摘要

The adaptive adaptive capabilities of underwater organisms result from layered exteroceptive reflexes responding to gravity, impediment, and hydrodynamic and optical flow. In combination with taxic responses to point sources of sound or chemicals, these reflexes allow reactive autonomy in the most challenging of environments. We are developing a new generation of lobster and lamprey-based robots that operate under control by synaptic networks rather than algorithms. The networks, based on the command neuron, coordinating neuron, and central pattern generator architecture, code sensor input as labeled lines and activate shape memory alloy-based artificial muscles through a simple interface that couples excitation to contraction. We have completed the lamprey-based robot and are adapting this sensor, board, and actuator architecture to a new generation of the lobster-based robot. The networks are constructed from discrete time map-based neurons and synapses and are instantiated on the digital signal processing chip.
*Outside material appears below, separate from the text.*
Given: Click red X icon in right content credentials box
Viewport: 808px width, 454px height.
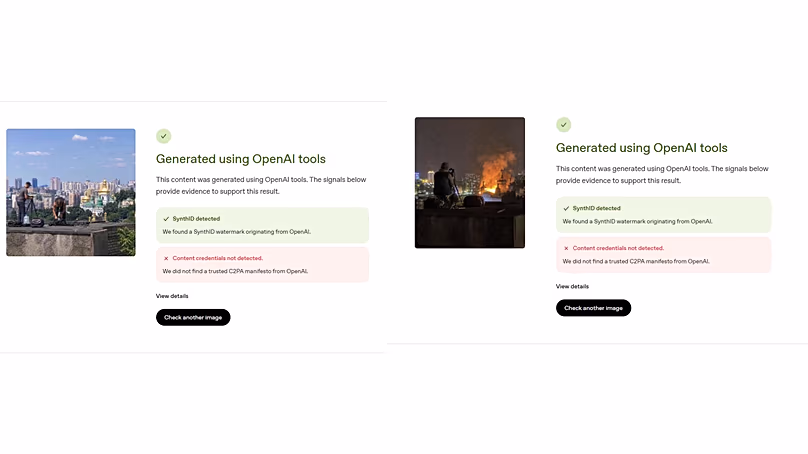Looking at the screenshot, I should [566, 248].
A sensor board integrates inputs from a short baseline sonar array (for beacon tracking and supervisory control), accelerometer, a compass, antennae, and optionally chemosensors. Actuator control is mediated by pulse-width duty cycle coding generated by the electronic motor neurons and a comparator and power field-effect transistor (FET) system housed on low- and high-current driver boards. These circular boards are stacked in a tubular hull with the processor and batteries. This system can readily mimic the biomechanics of the model organisms by the addition of hydrodynamic control surfaces. The behavioral set results from chaining sequences of exteroceptive reflexes released by sensory feedback from the environment.